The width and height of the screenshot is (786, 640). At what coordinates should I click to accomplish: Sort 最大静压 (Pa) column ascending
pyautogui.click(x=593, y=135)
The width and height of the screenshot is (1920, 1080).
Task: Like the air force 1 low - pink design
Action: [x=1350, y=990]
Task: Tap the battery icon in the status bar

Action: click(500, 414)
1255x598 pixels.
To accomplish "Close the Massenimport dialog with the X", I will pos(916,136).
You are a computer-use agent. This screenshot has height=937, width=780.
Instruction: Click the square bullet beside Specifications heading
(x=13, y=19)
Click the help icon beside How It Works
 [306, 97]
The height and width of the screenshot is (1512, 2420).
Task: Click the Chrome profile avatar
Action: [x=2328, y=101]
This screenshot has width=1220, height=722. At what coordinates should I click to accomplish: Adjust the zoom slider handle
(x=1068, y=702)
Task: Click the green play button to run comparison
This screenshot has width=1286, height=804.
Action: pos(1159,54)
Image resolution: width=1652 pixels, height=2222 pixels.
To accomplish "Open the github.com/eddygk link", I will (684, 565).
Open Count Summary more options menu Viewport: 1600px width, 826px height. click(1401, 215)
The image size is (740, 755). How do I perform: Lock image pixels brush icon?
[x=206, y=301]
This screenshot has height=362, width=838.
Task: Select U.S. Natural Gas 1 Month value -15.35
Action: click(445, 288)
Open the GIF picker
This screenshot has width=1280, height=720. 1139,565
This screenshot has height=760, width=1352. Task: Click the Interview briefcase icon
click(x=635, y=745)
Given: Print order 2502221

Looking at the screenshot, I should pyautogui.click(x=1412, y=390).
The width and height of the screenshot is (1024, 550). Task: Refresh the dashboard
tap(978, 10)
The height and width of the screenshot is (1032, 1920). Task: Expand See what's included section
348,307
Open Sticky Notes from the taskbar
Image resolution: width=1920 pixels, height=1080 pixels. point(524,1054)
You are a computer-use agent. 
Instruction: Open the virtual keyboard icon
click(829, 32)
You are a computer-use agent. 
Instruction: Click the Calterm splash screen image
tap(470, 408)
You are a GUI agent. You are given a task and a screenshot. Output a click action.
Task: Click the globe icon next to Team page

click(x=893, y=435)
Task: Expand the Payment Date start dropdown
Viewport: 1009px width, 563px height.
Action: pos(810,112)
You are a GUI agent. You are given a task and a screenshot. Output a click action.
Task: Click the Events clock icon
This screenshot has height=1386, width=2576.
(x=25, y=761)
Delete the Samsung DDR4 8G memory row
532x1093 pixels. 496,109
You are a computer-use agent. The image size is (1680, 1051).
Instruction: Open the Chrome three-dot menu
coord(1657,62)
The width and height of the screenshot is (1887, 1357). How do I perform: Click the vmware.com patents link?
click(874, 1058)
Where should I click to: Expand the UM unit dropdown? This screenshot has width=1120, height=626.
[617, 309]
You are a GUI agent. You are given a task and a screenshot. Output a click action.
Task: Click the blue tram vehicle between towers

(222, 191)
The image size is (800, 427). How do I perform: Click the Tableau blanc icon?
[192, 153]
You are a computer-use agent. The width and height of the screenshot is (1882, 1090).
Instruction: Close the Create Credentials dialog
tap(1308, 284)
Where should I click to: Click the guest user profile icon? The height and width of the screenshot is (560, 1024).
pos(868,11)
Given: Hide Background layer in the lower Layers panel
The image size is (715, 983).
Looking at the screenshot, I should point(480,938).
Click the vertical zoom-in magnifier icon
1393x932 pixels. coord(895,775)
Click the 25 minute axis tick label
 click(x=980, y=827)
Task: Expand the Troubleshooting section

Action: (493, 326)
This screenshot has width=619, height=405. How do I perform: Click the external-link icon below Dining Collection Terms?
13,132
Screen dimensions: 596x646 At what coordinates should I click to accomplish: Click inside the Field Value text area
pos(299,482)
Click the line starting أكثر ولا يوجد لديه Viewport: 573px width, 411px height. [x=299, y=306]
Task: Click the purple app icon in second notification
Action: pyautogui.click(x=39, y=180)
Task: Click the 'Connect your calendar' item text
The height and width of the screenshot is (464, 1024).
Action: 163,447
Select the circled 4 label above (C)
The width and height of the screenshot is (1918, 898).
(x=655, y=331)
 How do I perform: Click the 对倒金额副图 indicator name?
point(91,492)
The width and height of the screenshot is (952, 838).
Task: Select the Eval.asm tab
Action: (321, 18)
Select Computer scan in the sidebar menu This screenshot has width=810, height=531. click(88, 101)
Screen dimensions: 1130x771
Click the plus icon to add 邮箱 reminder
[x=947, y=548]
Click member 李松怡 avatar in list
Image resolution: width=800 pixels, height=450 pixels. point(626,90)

———

** Stated goal **
Reproduce every one of the records above word for word, keeping each line in its original order.

** Finished answer **
The width and height of the screenshot is (786, 640). At what coordinates should I click to accomplish: Sort 最大静压 (Pa) column ascending
pyautogui.click(x=593, y=135)
The width and height of the screenshot is (1920, 1080).
Task: Like the air force 1 low - pink design
Action: [x=1350, y=990]
Task: Tap the battery icon in the status bar

Action: click(500, 414)
1255x598 pixels.
To accomplish "Close the Massenimport dialog with the X", I will pos(916,136).
You are a computer-use agent. This screenshot has height=937, width=780.
Instruction: Click the square bullet beside Specifications heading
(x=13, y=19)
Click the help icon beside How It Works
 [306, 97]
The height and width of the screenshot is (1512, 2420).
Task: Click the Chrome profile avatar
Action: [x=2328, y=101]
This screenshot has width=1220, height=722. At what coordinates should I click to accomplish: Adjust the zoom slider handle
(x=1068, y=702)
Task: Click the green play button to run comparison
This screenshot has width=1286, height=804.
Action: pos(1159,54)
Image resolution: width=1652 pixels, height=2222 pixels.
To accomplish "Open the github.com/eddygk link", I will (684, 565).
Open Count Summary more options menu Viewport: 1600px width, 826px height. click(1401, 215)
The image size is (740, 755). How do I perform: Lock image pixels brush icon?
[x=206, y=301]
This screenshot has height=362, width=838.
Task: Select U.S. Natural Gas 1 Month value -15.35
Action: click(445, 288)
Open the GIF picker
This screenshot has width=1280, height=720. 1139,565
This screenshot has height=760, width=1352. Task: Click the Interview briefcase icon
click(x=635, y=745)
Given: Print order 2502221

Looking at the screenshot, I should pyautogui.click(x=1412, y=390).
The width and height of the screenshot is (1024, 550). Task: Refresh the dashboard
tap(978, 10)
The height and width of the screenshot is (1032, 1920). Task: Expand See what's included section
348,307
Open Sticky Notes from the taskbar
Image resolution: width=1920 pixels, height=1080 pixels. point(524,1054)
You are a computer-use agent. 
Instruction: Open the virtual keyboard icon
click(829, 32)
You are a computer-use agent. 
Instruction: Click the Calterm splash screen image
tap(470, 408)
You are a GUI agent. You are given a task and a screenshot. Output a click action.
Task: Click the globe icon next to Team page

click(x=893, y=435)
Task: Expand the Payment Date start dropdown
Viewport: 1009px width, 563px height.
Action: pos(810,112)
You are a GUI agent. You are given a task and a screenshot. Output a click action.
Task: Click the Events clock icon
This screenshot has height=1386, width=2576.
(x=25, y=761)
Delete the Samsung DDR4 8G memory row
532x1093 pixels. 496,109
You are a computer-use agent. The image size is (1680, 1051).
Instruction: Open the Chrome three-dot menu
coord(1657,62)
The width and height of the screenshot is (1887, 1357). How do I perform: Click the vmware.com patents link?
click(874, 1058)
Where should I click to: Expand the UM unit dropdown? This screenshot has width=1120, height=626.
[617, 309]
You are a GUI agent. You are given a task and a screenshot. Output a click action.
Task: Click the blue tram vehicle between towers

(222, 191)
The image size is (800, 427). How do I perform: Click the Tableau blanc icon?
[192, 153]
You are a computer-use agent. The width and height of the screenshot is (1882, 1090).
Instruction: Close the Create Credentials dialog
tap(1308, 284)
Where should I click to: Click the guest user profile icon? The height and width of the screenshot is (560, 1024).
pos(868,11)
Given: Hide Background layer in the lower Layers panel
The image size is (715, 983).
Looking at the screenshot, I should point(480,938).
Click the vertical zoom-in magnifier icon
1393x932 pixels. coord(895,775)
Click the 25 minute axis tick label
 click(x=980, y=827)
Task: Expand the Troubleshooting section

Action: (493, 326)
This screenshot has width=619, height=405. How do I perform: Click the external-link icon below Dining Collection Terms?
13,132
Screen dimensions: 596x646 At what coordinates should I click to accomplish: Click inside the Field Value text area
pos(299,482)
Click the line starting أكثر ولا يوجد لديه Viewport: 573px width, 411px height. [x=299, y=306]
Task: Click the purple app icon in second notification
Action: pyautogui.click(x=39, y=180)
Task: Click the 'Connect your calendar' item text
The height and width of the screenshot is (464, 1024).
Action: 163,447
Select the circled 4 label above (C)
The width and height of the screenshot is (1918, 898).
(x=655, y=331)
 How do I perform: Click the 对倒金额副图 indicator name?
point(91,492)
The width and height of the screenshot is (952, 838).
Task: Select the Eval.asm tab
Action: (321, 18)
Select Computer scan in the sidebar menu This screenshot has width=810, height=531. click(88, 101)
Screen dimensions: 1130x771
Click the plus icon to add 邮箱 reminder
[x=947, y=548]
Click member 李松怡 avatar in list
Image resolution: width=800 pixels, height=450 pixels. point(626,90)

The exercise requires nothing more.